Dergimizin ilk sayılarından beri “gönüllü olalım, gönülle olalım” diye sesleniyoruz sizlere. Gönlümüzle yaşadığımız sürece gelecek endişesi ve kariyer derdi gibi meselelerin buharlaşacağını hatırlatıyoruz. Zira biliyoruz ki gönüllüğü bir hayat tarzı olarak tercih edenler dünyanın geçici makam ve mevkilerini “amaç” olmaktan çıkarıyor, gönüllü yaşamanın sonsuz güzelliğinin yanında kariyer kaygısının çok küçük kaldığını fark ediyor. Bu böyledir; çünkü gönlümüz başkalarının derdi ile dertlendiğinde, gönlümüz “herkes her şeyden dolayı her şeyden sorumludur” hissiyle dolduğunda aşkınlığa doğru yol tutarız, Hak katında makbul olanın gönül mahsulü salih ameller olduğunu anlarız.

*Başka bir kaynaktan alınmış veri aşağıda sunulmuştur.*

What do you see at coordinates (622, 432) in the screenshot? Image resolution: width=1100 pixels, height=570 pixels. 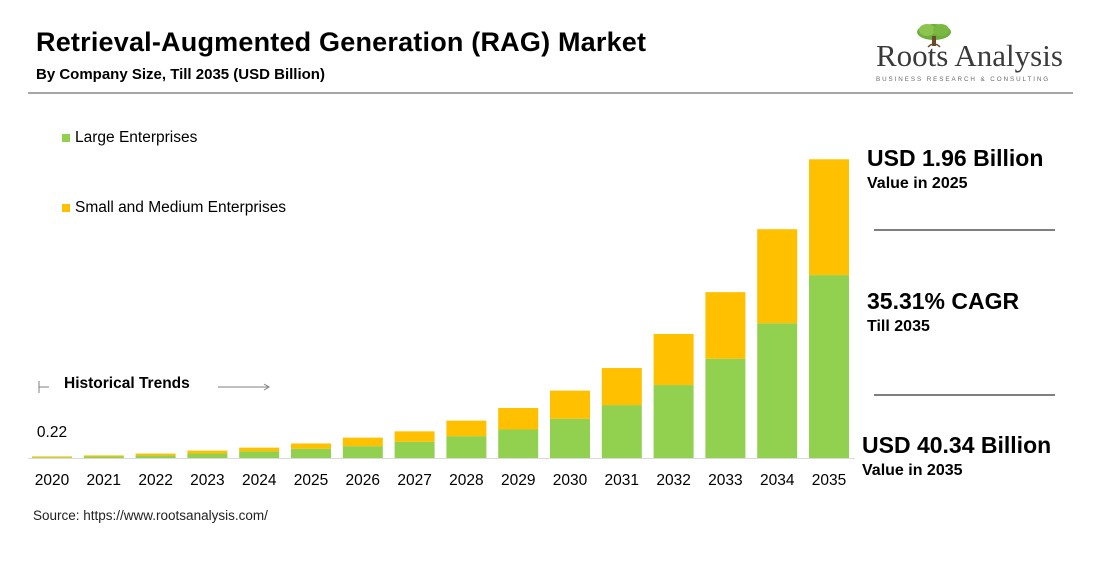 I see `bar-large-2031` at bounding box center [622, 432].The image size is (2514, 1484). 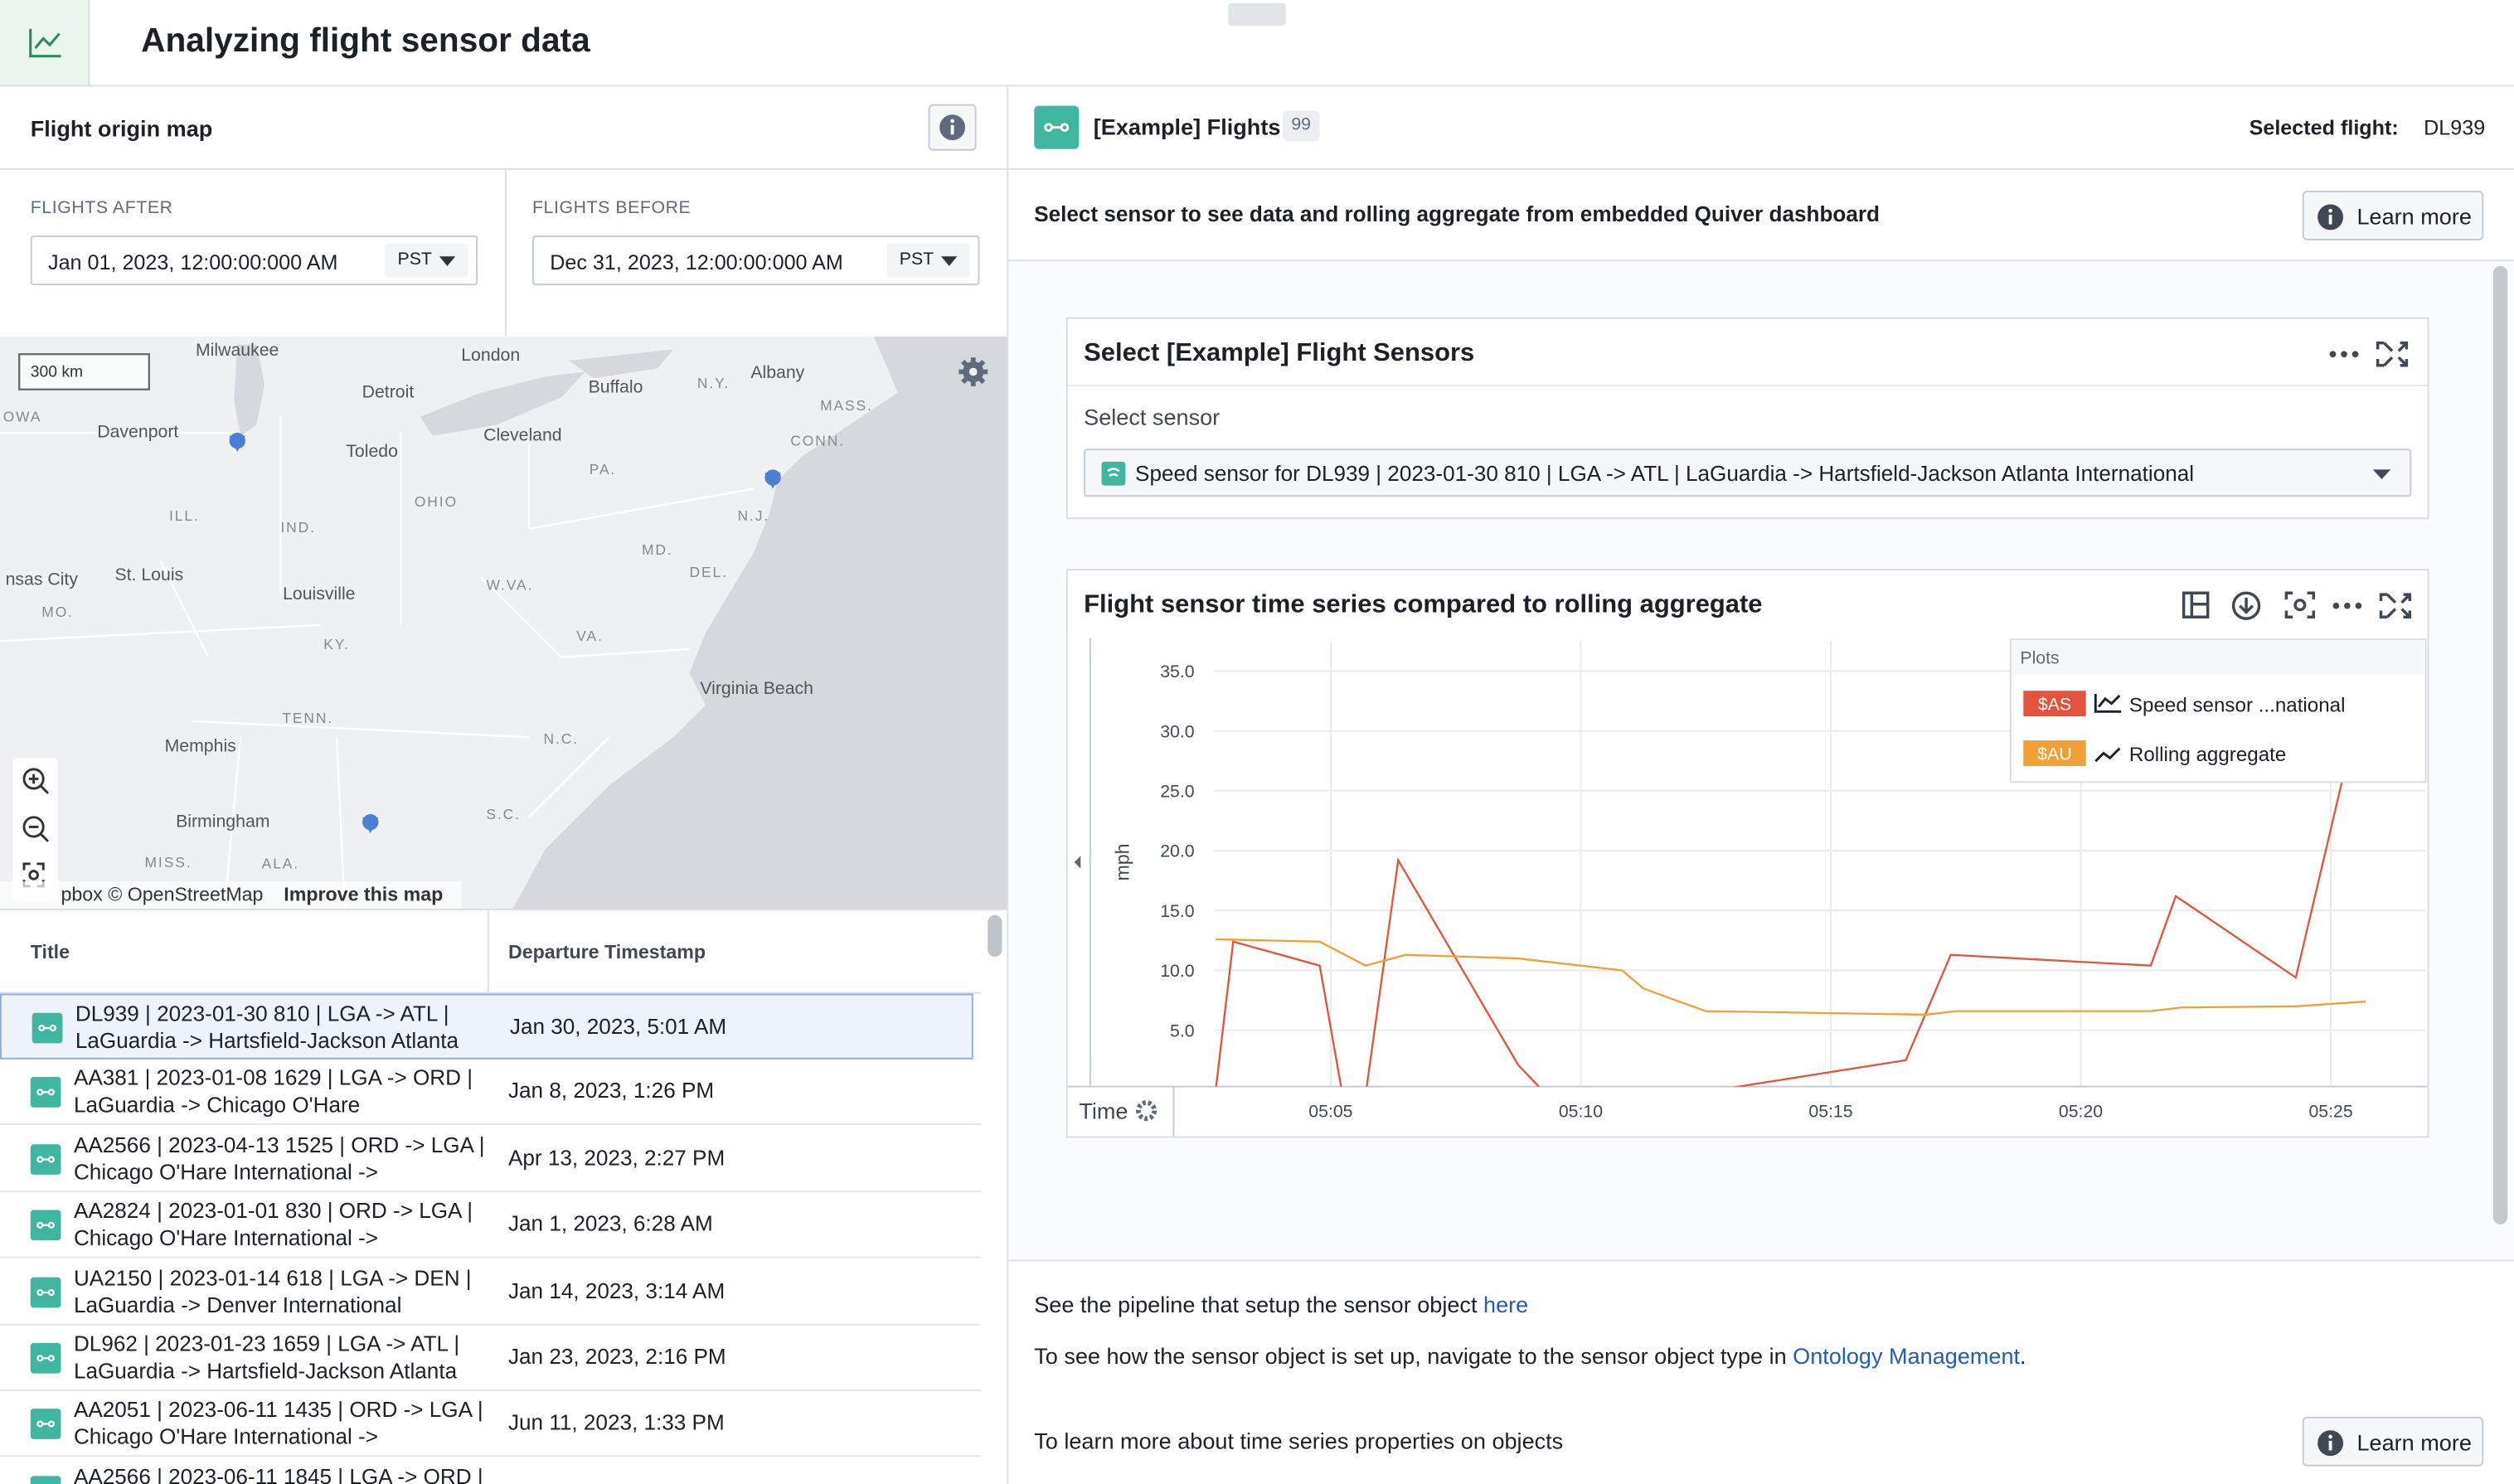 I want to click on legend-icon, so click(x=2108, y=755).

Gönüllüğün bayraktarlığını yapmaya, genç dostlarımıza her fırsatta “gönüllü ol” demeye devam edeceğiz. Dernekler, vakıflar, sivil toplum kuruluşları, üniversite kulüpleri vs. gibi çeşitli vesilelerle gönüllülük faaliyetlerine katılmanın önemini vurgulayacağız. Diğer yandan da «bir zamanlar falan yerde, filan projede gönüllüydüm, şimdi pek vakit olmuyor, bizden geçti sanki» diyenleri de şu şekilde tatlı sert uyaracağız:
“Hangi pozisyonda olursak olalım, nerede bulunursak bulunalım, son nefese kadar, gönlümüzdeki en güzel duygularla insanlığın hayrına adım atmak, hesabî değil hasbî yaşamak boynumuzun borcudur. Bencilliğimizi aşıp, konforumuzu bozup, gönlümüzden kopup gelecek hayırların peşine düşmediğimiz an, benden bu kadar dediğimiz an, bittik demektir. Gönüllülük faaliyetleri mevsimlerle, dönemlerle, projelerle, derneklerle sınırlı değildir. Madem ki insan olarak yaratıldık, madem ki bir gönül taşıyoruz, hızla kıyamete doğru sürüklenen şu ‘dert dolu’ dünyanın bir ucundan gönüllü olarak tutmaya mecburuz. Aman gönlümüzü koruyalım, kendi şahsi gündemlerimize gömülüp gaflete dalmayalım; aman gönlümüzün üzerine titreyelim, dünyaya kapılıp da hayır koşusundan geri kalmayalım. Aman dostlar kenara çekilmeyelim, yüreğimiz O’nun uğrunda gayret etmedikçe kanmaz, aman dostlar gönüllüğün jübilesi olmaz.”
**
Ramazan kapımızda, ne saadet. Peygamber Efendimiz’in iki ay öncesinden hazırlandığı, kavuşmak için özel dualar ettiği “oruç okulunun” öğrencileri olacağız kısmetse. Çok özel bir okul bu, çok özel bir eğitim bizi bekliyor. Kapak dosyamız bu kutlu okulun değerini bilelim, eşsiz irfan ve hikmet derslerinden bolca nasiplenelim diye hazırlandı. Anlayışımızın ve hissiyatımızın artmasına vesile olmasını dileriz Rabbimizden...
Temmuz ayında görüşmek üzere. Gönüllü kalın, gönülle kalın.